▶ [WORK TO BE COMPLETED]:
The lines to copy are those with "screenshot" in them. Pull each one from the entries below.

Stored data entries:
= = = = =

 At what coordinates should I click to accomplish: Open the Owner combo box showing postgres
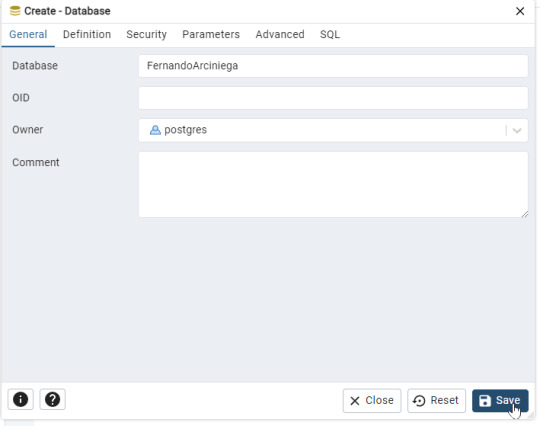(333, 130)
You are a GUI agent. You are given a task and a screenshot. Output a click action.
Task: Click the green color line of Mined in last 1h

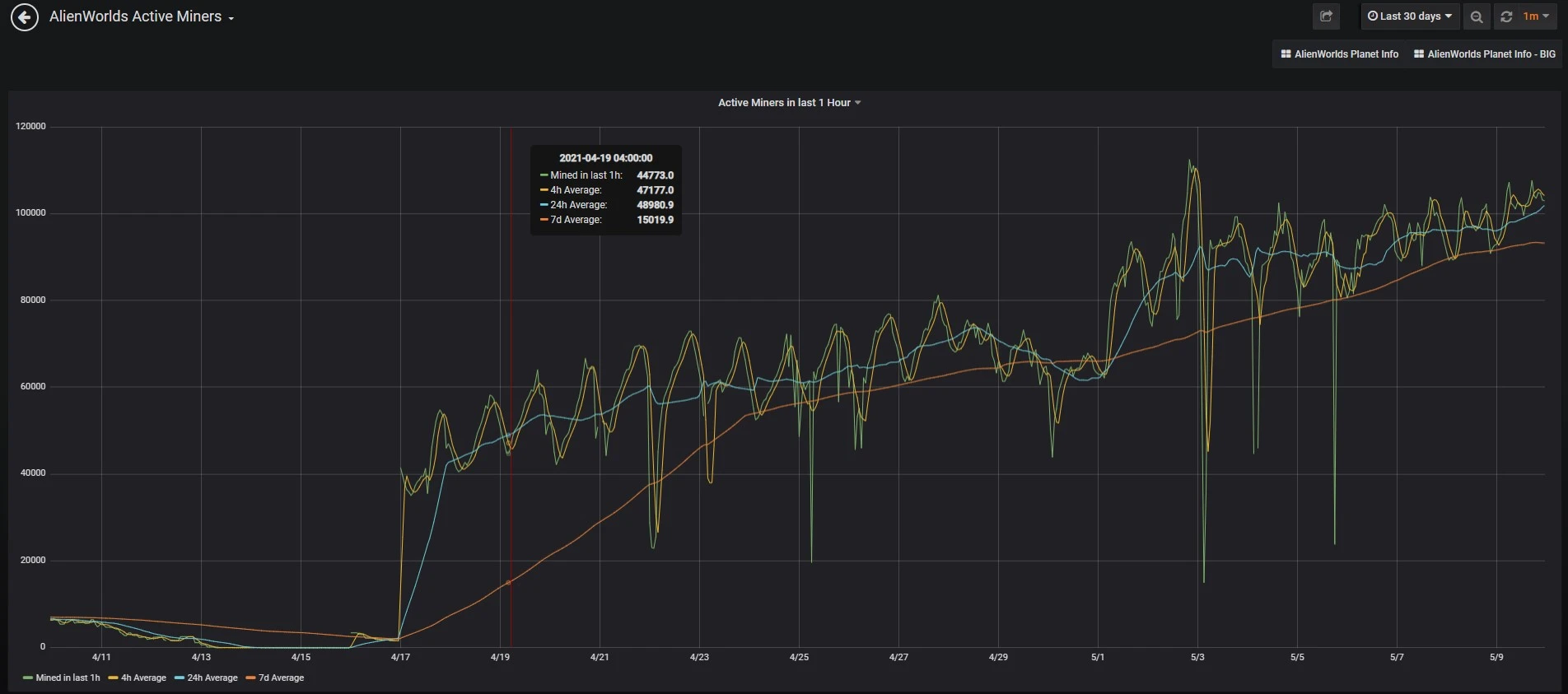coord(28,678)
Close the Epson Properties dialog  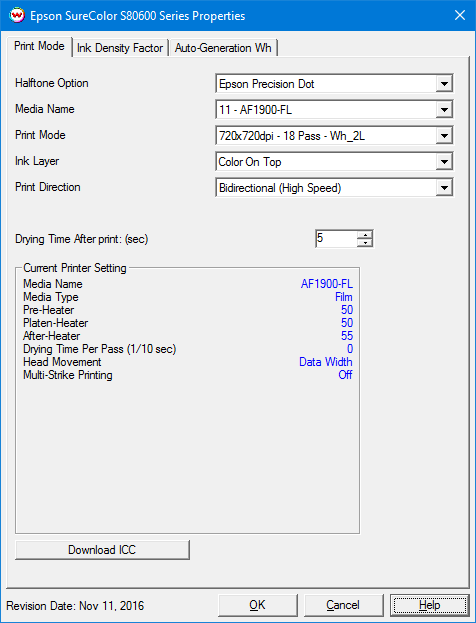point(460,15)
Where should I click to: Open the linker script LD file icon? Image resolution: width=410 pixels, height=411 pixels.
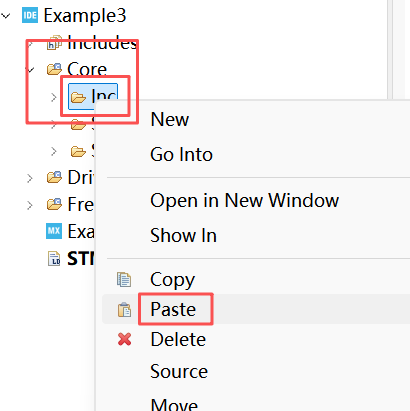click(x=54, y=258)
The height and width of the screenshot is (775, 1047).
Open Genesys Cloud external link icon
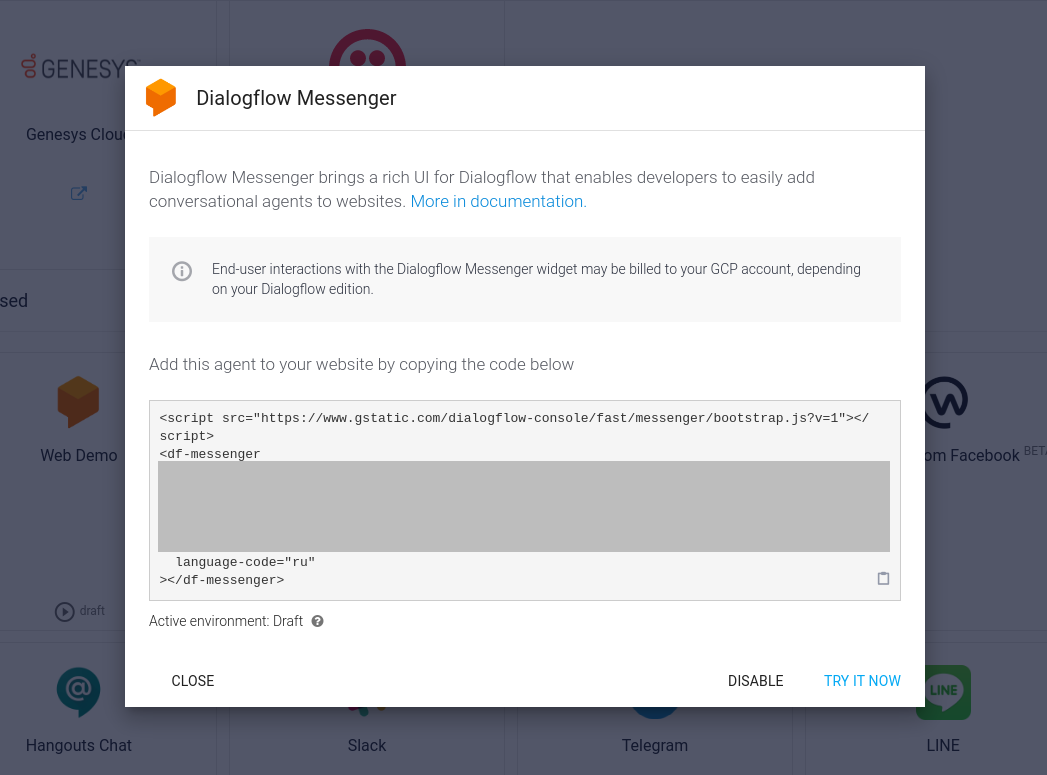click(x=79, y=193)
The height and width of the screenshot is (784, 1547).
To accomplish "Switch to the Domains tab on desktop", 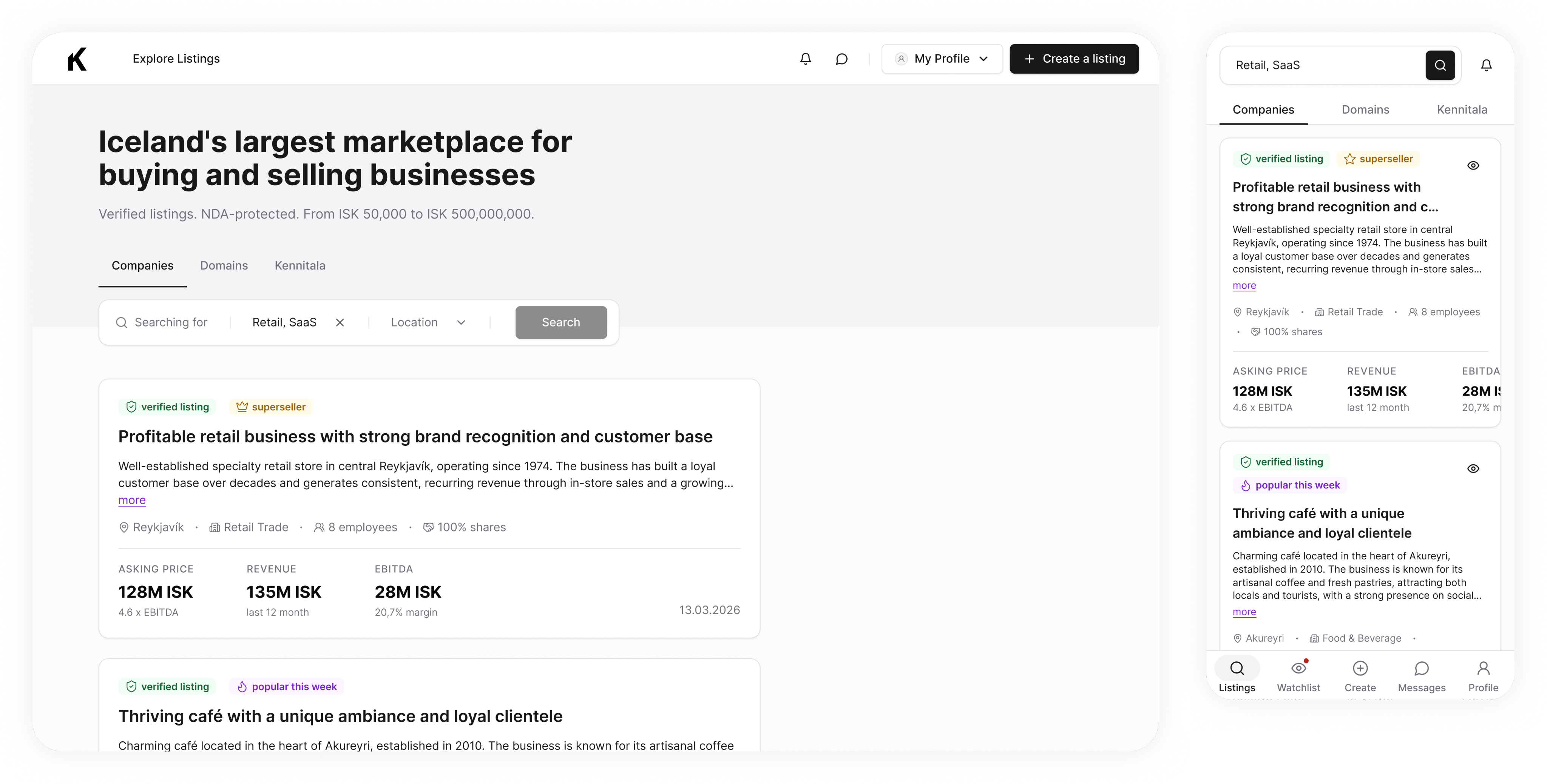I will (224, 265).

= = = = =

▶ [EXERCISE ANSWER]:
You are a GUI agent. You are given a task and a screenshot. Output a click action.
The height and width of the screenshot is (775, 1047).
The height and width of the screenshot is (784, 1547).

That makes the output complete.